AIが勝手に車を運転し始めるということはない
前回はディープラーニングは睡眠学習に似ているという話をしました。
ディープラーニングをどう社会に位置づけるかを考える
とはいえ、私も一日中夢を見ているわけではありません。目は覚めますし、いずれは自分の結論を他の人たちと共有しなければなりません。自分自身で「Fast、Fair、Fun」の結論に満足したら、衛生福利部や外交部に対し、私が思いついた三つの言葉が彼らの要求を非常に正確に描写しているものであると納得させなければなりません。
この場合、政務委員であるからといって、「夢で見たから」という理由で押しつけることはできません。この三つのキーワードについて、それぞれ例をきっちりと挙げ、明確に説明できることを証明しなければならないのです。「Fast、Fair、Fun」というキーワードと、実際に発生した事実をブリッジするのが私の役割です。
たとえば、台湾のコロナ対策における「Fair =公平」とは、マスクの実名制での販売を指しますが、「公平」という概念と「マスク販売」という事実をつなぐ必要があります。「公平」という抽象的な概念だけを語るだけでは意味がないのです。マスクの公平な分配とは、どういうことかを説明しなければなりません。
「ブリッジ」という概念によって、私自身でもどうやって出てきたかわからない「Fast、Fair、Fun」というキーワードと私のニューラル・ネットワークにおける入力層の間に新しいリンクを作り、説明責任を果たしていく。それこそが私に求められるアカウンタビリティ(説明責任)なのではないかと思います。
目覚めているときには、政務委員としての仕事を行いますが、寝ているときには、そうした作業はできず、「Fast、Fair、Fun」を生み出すだけです。
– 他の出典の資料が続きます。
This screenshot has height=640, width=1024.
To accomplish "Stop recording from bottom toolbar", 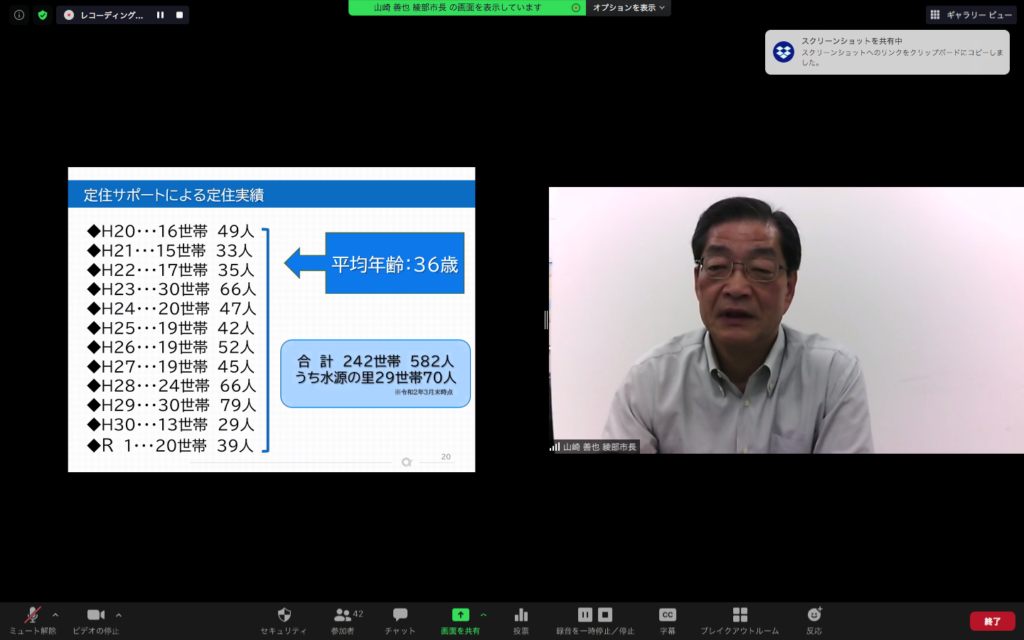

これと同じ道理で、ディープラーニングを用いるのであれば、最終的に「Fast、Fair、Fun」のような「ラベル」を見つけ出しても、その「ラベル」について説明責任を果たせるような何らかの方法を開発する必要があります。
他人の気持ちを感じることが苦手な人もいます。平気で悪事を働くような人は「良心がない」と言われることがあります。他人が不快に思うことを感じることができないというのは、機械だけの特質ではなく、人間の中にはそうした気質を持つ人もいるということです。それと同じ意味で、「社会が安全で住みよいものになるためには、どれだけのプロセスが必要なのか」ということを考えなければなりません。
トラックの運転免許を持っていない私が、トラックに乗ってエンジンをかけてしまわない方法を、私たちの社会は全力で考えてくれています。これは非常に重要なことです。戦車を運転する権限がない人が戦車を運転することのないように、社会は慎重な努力を払う必要があります。
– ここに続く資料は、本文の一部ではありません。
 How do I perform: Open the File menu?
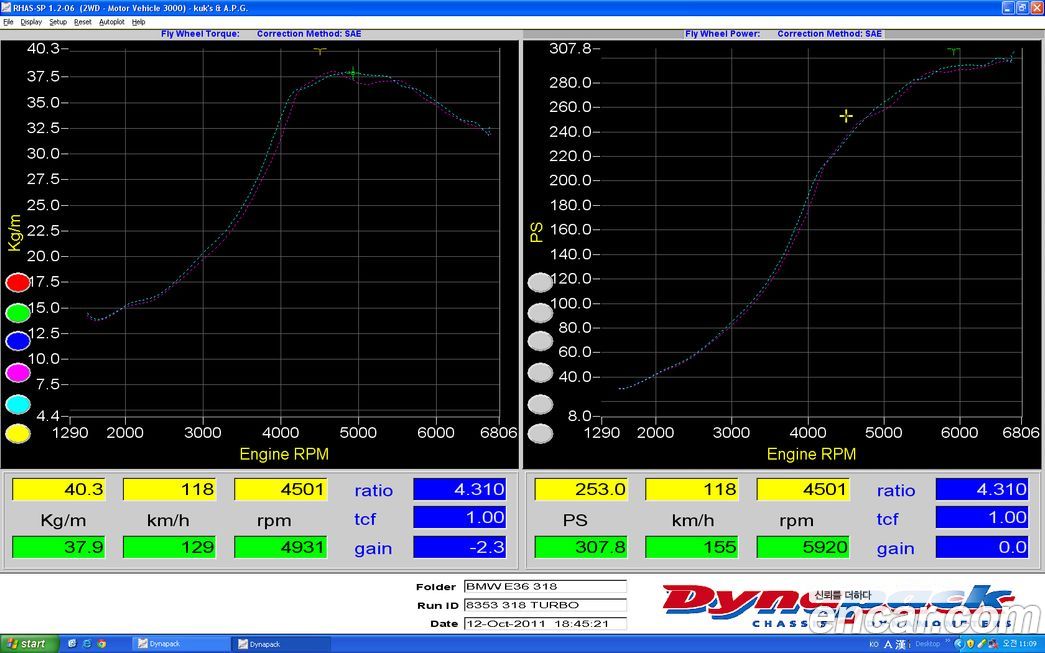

社会を大規模に破壊するようなもの、重大な被害を与えること、たとえば「虫の居所が悪いから」と言って核爆弾のボタンを押してしまうようなことに対して、社会はそれを防ぐための高い基準を設けています。ディープラーニングも同様です。それは人間社会が前進していくうえでの補助的な役割、あるいはナビゲーションの役割を果たすものであり、AIが勝手に車を運転し始めるということはありえないのです。